Speaker
Description
A titanium-based multilayer thin-film system fabricated via magnetron sputtering represents a highly promising architecture for visible-light-driven photocatalytic applications. In this heterostructured design, each constituent layer is deliberately engineered to perform a distinct yet synergistic role in enhancing light absorption, charge transport, and surface redox reactions. The multilayer consists of a TiN base layer, an intermediate Ag layer, and a top TiON layer, collectively forming a functional TiN/Ag/TiON [1,2] architecture optimized for efficient photocatalytic activity under solar irradiation.
The TiN base layer, with a thickness of approximately 100 nm, serves as a highly conductive electron migration and collection layer. Owing to its metallic or semi-metallic nature, TiN facilitates rapid electron transport and acts as an electron sink, effectively suppressing charge carrier recombination within the photocatalytic system. Additionally, TiN provides mechanical stability and promotes improved interfacial adhesion for the subsequent layers, thereby enhancing the overall structural integrity of the multilayer film.
A thin silver (Ag) interlayer, typically in the range of 5–10 nm, is introduced between the TiN and TiON layers to further improve charge separation and optical performance. Silver plays a crucial role as a plasmonic and charge-mediating layer, where localized surface plasmon resonance (LSPR) effects can enhance visible-light absorption and local electromagnetic fields at the interface. Moreover, Ag acts as an efficient electron bridge, promoting directional charge transfer from the photoactive TiON layer toward the TiN base, while also serving as a recombination barrier that prolongs charge carrier lifetimes.
The top TiON layer, with a thickness of approximately 50 nm, functions as the primary photoactive component of the multilayer system. Titanium oxynitride exhibits a tunable and narrowed bandgap in the range of ~2.0–3.5 eV, depending on oxygen and nitrogen content, making it highly responsive to visible light. Upon illumination, the TiON layer efficiently absorbs photons and generates electron–hole pairs. Its mixed anionic composition provides abundant surface defect states and active sites that are favorable for photocatalytic redox reactions, particularly at the solid–liquid interface.
A type-II band alignment at the TiN/Ag/TiON interfaces plays a critical role in facilitating effective charge separation. This alignment enables photogenerated electrons to migrate from the TiON conduction band toward the Ag interlayer and subsequently into the TiN layer, while holes remain in the TiON valence band. Such spatial separation of charge carriers is driven by favorable band offsets, interfacial electric fields, and the formation of Schottky or quasi-Schottky junctions at the metal–semiconductor interfaces. These effects collectively minimize electron–hole recombination losses and enhance the availability of long-lived charge carriers for surface reactions.
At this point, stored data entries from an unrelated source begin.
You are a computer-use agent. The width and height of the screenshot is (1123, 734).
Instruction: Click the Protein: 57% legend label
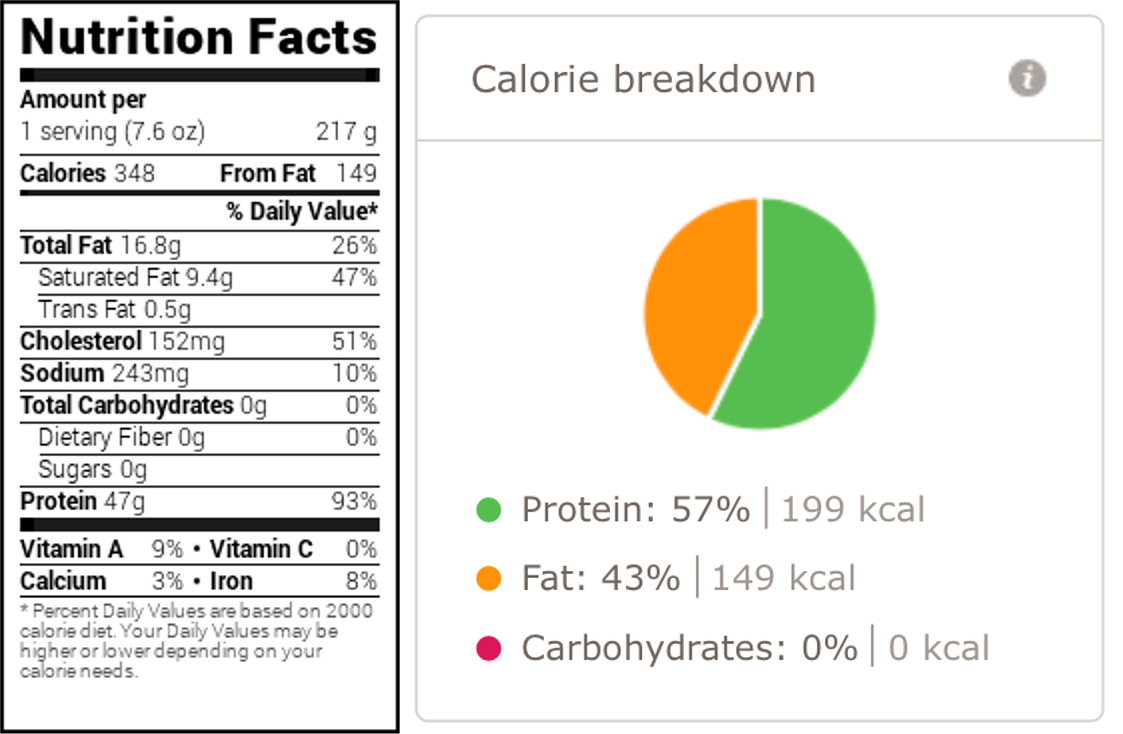[x=635, y=510]
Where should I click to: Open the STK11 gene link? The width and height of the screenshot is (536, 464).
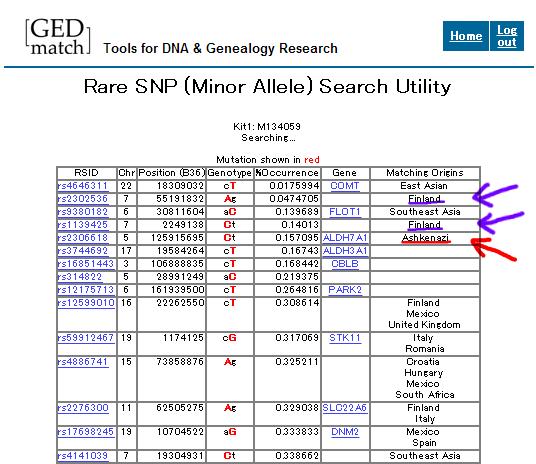click(x=345, y=338)
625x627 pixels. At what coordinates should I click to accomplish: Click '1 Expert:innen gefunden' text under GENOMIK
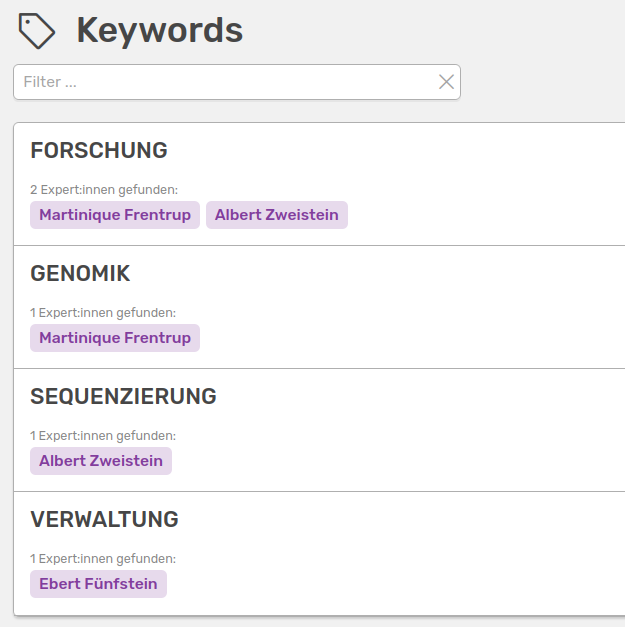pos(103,313)
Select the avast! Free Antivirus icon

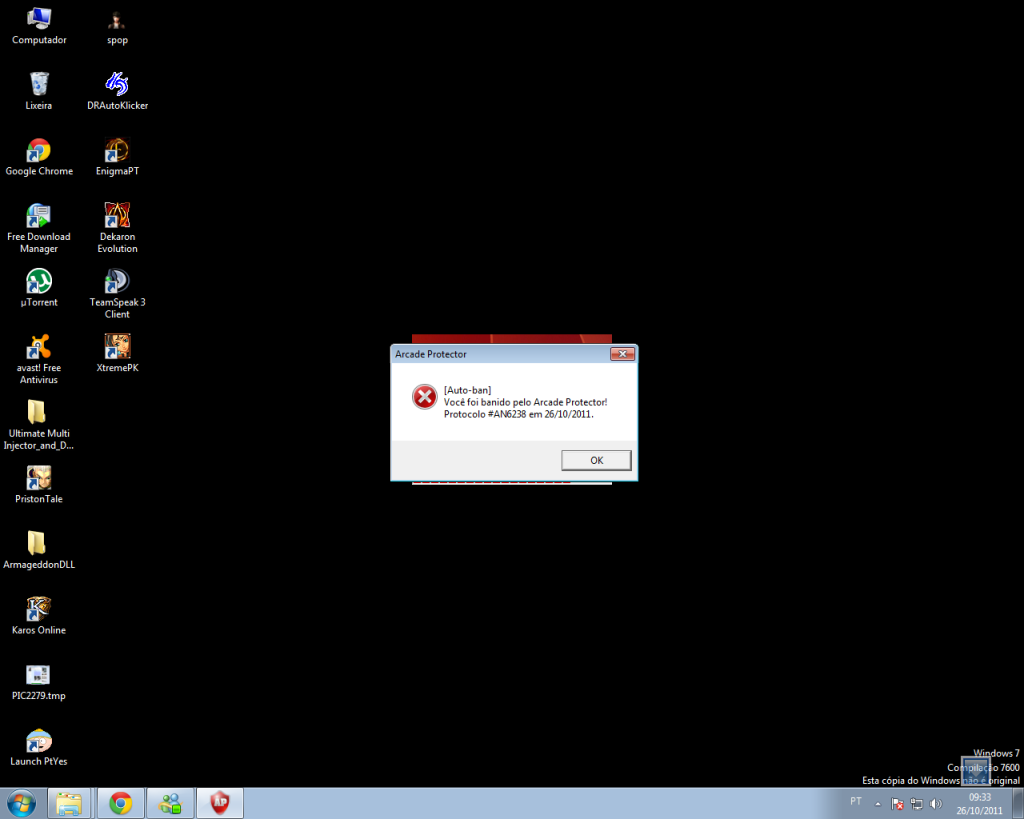tap(39, 347)
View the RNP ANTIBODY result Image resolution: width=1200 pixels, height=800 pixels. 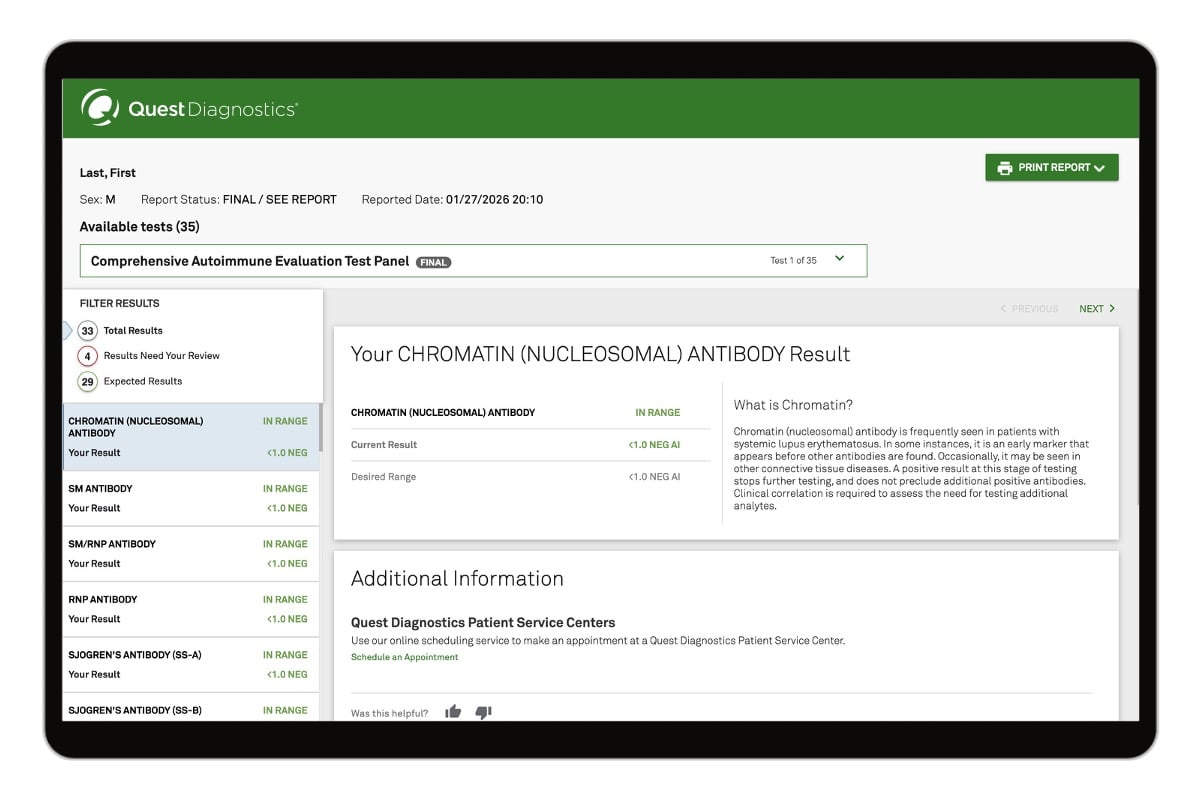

The optimized thicknesses of the individual layers are crucial for maximizing photocatalytic efficiency. The relatively thick TiN layer ensures efficient electron transport and surface reaction kinetics, while the thin Ag layer balances plasmonic enhancement and charge transfer without excessive optical shielding. The TiON top layer thickness is carefully chosen to provide sufficient light absorption while maintaining efficient charge extraction at the interfaces. Together, these parameters enable enhanced generation of reactive oxygen species (ROS), such as superoxide radicals (O₂•⁻) and hydroxyl radicals (•OH), which are essential for organic pollutant degradation, antimicrobial activity, and water-splitting reactions.
*Electronic address: adarshthapa80@iasst.res.in
References:
[1] Lawley, C., Nachtegaal, M., Stahn, J., Roddatis, V., Döbeli, M., Schmidt, T. J., ... & Lippert, T. (2020). Examining the surface evolution of LaTiOxNy an oxynitride solar water splitting photocatalyst. Nature communications, 11(1), 1728.
[2] Kim, D. (2010). The structural and optoelectrical properties of TiON/Au/TiON multilayer films. Materials letters, 64(6), 668-670.